Today, Israel believes that its argument against signing the NPT has been strengthened by the determined effort of Iran and Iraq to achieve nuclear capability.

“In the U.S., Western Europe and a lot of other countries there is an understanding that as long as Israel faces a fundamental security threat, there is very little chance Israel is going to sign the NPT,” said Shai Feldman, a visiting fellow at the Washington Institute for Near East Policy. Feldman is on leave from the Jaffee Center for Strategic Policies at Tel Aviv University.

To spread this understanding, Israel will be sending a four-member observer delegation to attend the public sessions of the NPT convention, and to buttonhole delegates in the corridors.

The Israeli team will include Ambassador Yechiel Yativ, posted to the Israeli U.N. mission and former head of the disarmament division of the Foreign Affairs Ministry in Jerusalem.
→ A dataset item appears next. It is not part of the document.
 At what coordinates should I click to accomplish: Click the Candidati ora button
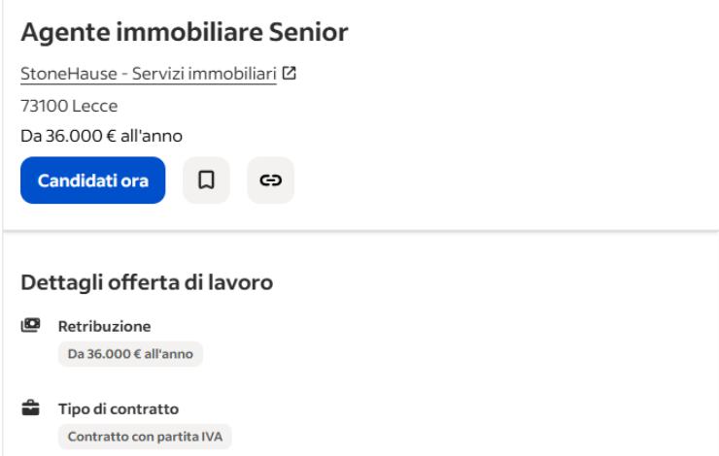point(92,180)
The Foreign Affairs Ministry and the nuclear commission in the Prime Minister’s Office will each send a representative.

The team’s goal is “to diffuse some of the misunderstandings and to make the maximum number of delegations understand our very unique situation,” said Ya’acobi.
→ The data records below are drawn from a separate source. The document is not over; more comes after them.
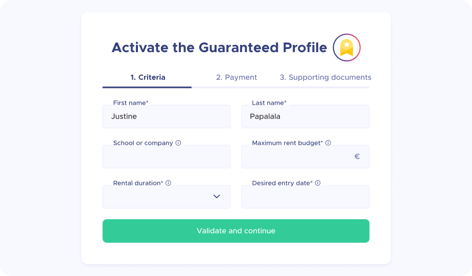The image size is (472, 276).
Task: Click info icon next to Rental duration
Action: tap(168, 183)
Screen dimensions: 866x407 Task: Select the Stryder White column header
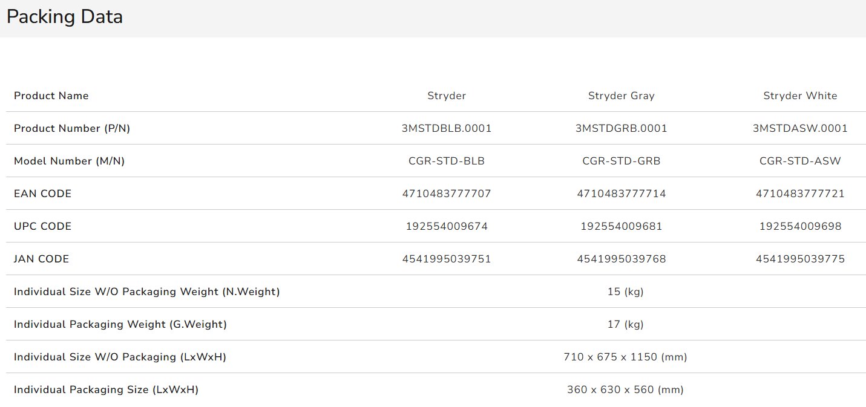(x=800, y=96)
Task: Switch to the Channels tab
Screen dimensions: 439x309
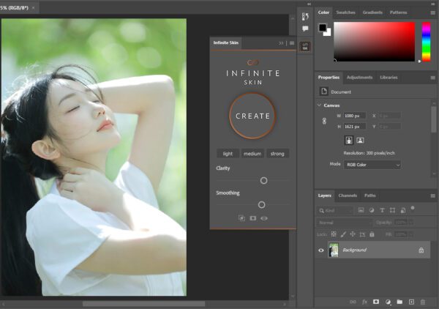Action: pyautogui.click(x=348, y=196)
“The majority of countries understand very well the nature of Iran, Iraq and Libya,” he said.

“We are the only country in the world that is being threatened directly and by three countries, two of which are in the process of acquiring nuclear armaments and which are having a state of war with the State of Israel.

“Iran is behind the fundamentalist terror, and Iraq just three years ago launched missiles on the State of Israel. It’s proof we are facing a state of war,” Ya’acobi said.

This understanding has not stopped countries from continuing to urge Israel to sign the treaty. Earlier this month, British Foreign Minister Douglas Hurd urged Israel to sign in a meeting with Israeli Foreign Minister Shimon Peres.

“They are holding this position, but they cannot impose it on us,” said Ya’acobi.

In an effort to tone down the rhetoric with Egypt, Israel has made a promise to begin negotiations on creating a Middle East zone free of weapons of mass destruction — once there is a comprehensive regional peace that includes Iran, Iraq and Libya.

After the establishment of such a zone, Israel has said it would consider signing all the related global treaties.

Israel is particularly pleased by President Clinton’s recent public statement on the issue, which basically echoed the Israeli position.

In a news conference following a meeting with Egyptian President Hosni Mubarak on April 5, Clinton said he believed “that the Middle East should be free of all weapons of mass destruction — nuclear, biological, chemical.”

“We realize that we deal with the history and the facts of the countries as we find them, that it cannot be done overnight. But that must be our goal, and we must be working on that,” Clinton said.

Ya’acobi said he was “very encouraged” upon reading Clinton’s statement.

According to Feldman, Israel is not merely postponing the problem to some unlikely future.

“It’s serious,” said Feldman of the Israeli position, which he says is designed to compensate for two faults of the NPT.

“The advantage of a regional zone is that it doesn’t isolate the nuclear issue from other weapons of mass destruction,” said Feldman.

“It also enables regions to develop their own way to determine verification. It doesn’t confine countries to verification by the International Atomic Energy Agency — as does NPT — but allow them to establish, perhaps, a regional verification body,” said Feldman.

The international atomic watchdog agency, which for years failed to discover Iraq’s nuclear program, is again under fire for failing to inspect adequately that country’s weapons program.

Earlier this month, Madeleine Albright, U.S. ambassador to the United Nations, reportedly gave credence to evidence, obtained by the Sunday Times of London, which documented Iraq’s clandestine nuclear development program.